* _Page excerpt_
UNITED STATES
SECURITIES AND EXCHANGE COMMISSION
Washington, D.C. 20549
 

 
FORM 8-K
 

 
CURRENT REPORT
 
Pursuant to Section 13 or 15(d) of the Securities Exchange Act of 1934
 
Date of Report (Date of earliest event reported): August 16, 2006
 

 
FOOTHILLS RESOURCES, INC.

(Exact name of registrant as specified in its charter)
 

 
         
Nevada
 
001-31546
 
98-0339560
(State or other jurisdiction
of incorporation)
 
(Commission File Number)
 
(I.R.S. Employer
Identification Number)
 
4540 California Avenue, Suite 550
   
Bakersfield, California
 
93309
(Address of principal executive offices)
 
(Zip Code)
 
(661) 716-1320
(Registrant’s telephone number, including area code)
 

 
Check the appropriate box below if the Form 8-K filing is intended to simultaneously satisfy the filing obligation of the registrant under any of the following provisions (see General Instruction A.2. below):
 
¨
Written communications pursuant to Rule 425 under the Securities Act (17 CFR 230.425)
 
¨
Soliciting material pursuant to Rule 14a-12 under the Exchange Act (17 CFR 240.14a-12)
 
¨
Pre-commencement communications pursuant to Rule 14d-2(b) under the Exchange Act (17 CFR 240.14d-2(b))
 
¨
Pre-commencement communications pursuant to Rule 13e-4(c) under the Exchange Act (17 CFR 240.13e-4(c))
 


 
 

 

Item 1.01 Entry into a Material Definitive Agreement.

As previously disclosed in the Company’s Current Report on Form 8-K filed with the Securities and Exchange Commission (the “SEC”) on April 6, 2006, on such date (the “Closing Date”) the Company closed a private offering of units of its securities (the “Offering”), each unit consisting of one share of common stock and a warrant to acquire three-quarters of a share of common stock. In connection with the Offering the Company entered into a Registration Rights Agreement with the investors in the Offering dated as of April 6, 2006, a copy of which agreement was filed as Exhibit 10.2 to the Company’s Current Report on Form 8-K filed with the SEC on April 6, 2006. Pursuant to the Registration Rights Agreement, the Company agreed to file a registration statement (the “Registration Statement”) within 120 days of the Closing Date (the “Registration Filing Date”) registering for resale the shares of common stock purchased by the investors in the Offering, the shares of common stock issuable on exercise of the warrants issued to the investors in the Offering and the shares of common stock issued as the finder fee (collectively, the “Registrable Securities”). Also, the Company agreed to use its commercially reasonable best efforts to cause such Registration Statement to be declared effective prior to 120 days following the Registration Filing Date (the “Registration Default Date”). Pursuant to its terms, the Registration Rights Agreement may be amended, and provisions of the Registration Rights Agreement may be waived, by consent in writing signed by the Company and the holders of a majority of the Registrable Securities.

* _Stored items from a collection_
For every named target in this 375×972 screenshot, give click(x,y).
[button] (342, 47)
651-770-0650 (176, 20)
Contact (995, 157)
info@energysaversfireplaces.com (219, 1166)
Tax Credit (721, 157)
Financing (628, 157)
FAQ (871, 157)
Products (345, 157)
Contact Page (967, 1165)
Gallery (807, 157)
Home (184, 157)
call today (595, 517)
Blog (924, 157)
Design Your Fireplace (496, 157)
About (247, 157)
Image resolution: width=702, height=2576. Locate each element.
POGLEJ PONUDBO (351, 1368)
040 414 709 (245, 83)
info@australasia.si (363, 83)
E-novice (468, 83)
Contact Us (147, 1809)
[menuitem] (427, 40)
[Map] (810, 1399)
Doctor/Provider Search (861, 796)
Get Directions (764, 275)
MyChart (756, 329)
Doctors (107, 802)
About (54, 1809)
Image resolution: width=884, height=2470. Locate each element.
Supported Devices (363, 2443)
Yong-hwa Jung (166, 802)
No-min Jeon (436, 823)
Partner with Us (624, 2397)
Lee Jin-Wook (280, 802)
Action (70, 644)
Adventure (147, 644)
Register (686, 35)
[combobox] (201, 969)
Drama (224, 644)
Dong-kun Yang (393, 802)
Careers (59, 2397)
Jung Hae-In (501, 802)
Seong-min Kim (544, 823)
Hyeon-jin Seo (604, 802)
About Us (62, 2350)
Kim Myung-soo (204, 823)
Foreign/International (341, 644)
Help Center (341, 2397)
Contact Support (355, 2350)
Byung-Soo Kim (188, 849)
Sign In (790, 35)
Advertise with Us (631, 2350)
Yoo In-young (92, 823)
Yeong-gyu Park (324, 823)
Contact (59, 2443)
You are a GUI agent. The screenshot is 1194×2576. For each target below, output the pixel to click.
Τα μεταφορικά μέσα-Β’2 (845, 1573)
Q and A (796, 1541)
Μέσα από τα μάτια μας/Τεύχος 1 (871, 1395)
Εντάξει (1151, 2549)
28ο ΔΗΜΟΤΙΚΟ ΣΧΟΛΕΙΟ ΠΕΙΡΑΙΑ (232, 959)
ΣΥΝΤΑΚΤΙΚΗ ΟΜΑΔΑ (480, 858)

* _Written exercise A_
Condense the paragraph of the Form 8-K filing that begins "As previously disclosed in the Company's Current Report" into a short bulleted list, keeping its main facts.
* _Written exercise B_
Continue the Form 8-K filing by Foothills Resources, Inc. from where it stops.

* _Final result A_
- On April 6, 2006 (the Closing Date), the Company closed a private offering of units. Each unit was one share of common stock plus a warrant for three-quarters of a share, as disclosed in a Form 8-K filed with the SEC that day.
- In connection with the offering, the Company signed a Registration Rights Agreement with the investors, dated April 6, 2006. It was filed as Exhibit 10.2 to that Form 8-K.
- Under that agreement, the Company must file a registration statement within 120 days of the Closing Date (the Registration Filing Date). The statement registers for resale the investors' purchased shares, the shares issuable on exercise of their warrants, and the shares issued as the finder fee (together, the Registrable Securities).
- The Company also agreed to use its commercially reasonable best efforts to have the statement declared effective within 120 days after the Registration Filing Date (the Registration Default Date).
- The agreement may be amended, or its provisions waived, by written consent signed by the Company and the holders of a majority of the Registrable Securities.

* _Final result B_
As previously disclosed in the Company’s Current Report on Form 8-K filed with the SEC on June 27, 2006, the Company executed definitive purchase and sale agreements, on June 21, 2006, by and among the Company, Foothills Texas, Inc. and TARH E&P Holdings L.P., pursuant to which Foothills Texas, Inc., a wholly owned subsidiary of the Company, will acquire four producing properties in Southeast Texas including the Goose Creek, Goose Creek East, Saratoga and Cleveland fields (the “TARH Acquisition”).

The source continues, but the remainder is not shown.